(Click-target data)
******

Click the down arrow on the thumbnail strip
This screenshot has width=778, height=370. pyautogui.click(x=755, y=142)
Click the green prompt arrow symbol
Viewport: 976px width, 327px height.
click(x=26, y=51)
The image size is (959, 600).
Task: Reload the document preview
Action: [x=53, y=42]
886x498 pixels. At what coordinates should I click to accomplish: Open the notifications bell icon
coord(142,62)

******

Rewrite all of the rows with "thumbnail strip" renamed to "preview strip", keeping everything else the same.

### RESPONSE TO THE EXERCISE
Click the down arrow on the preview strip
This screenshot has width=778, height=370. pyautogui.click(x=755, y=142)
Click the green prompt arrow symbol
Viewport: 976px width, 327px height.
click(x=26, y=51)
The image size is (959, 600).
Task: Reload the document preview
Action: [x=53, y=42]
886x498 pixels. At what coordinates should I click to accomplish: Open the notifications bell icon
coord(142,62)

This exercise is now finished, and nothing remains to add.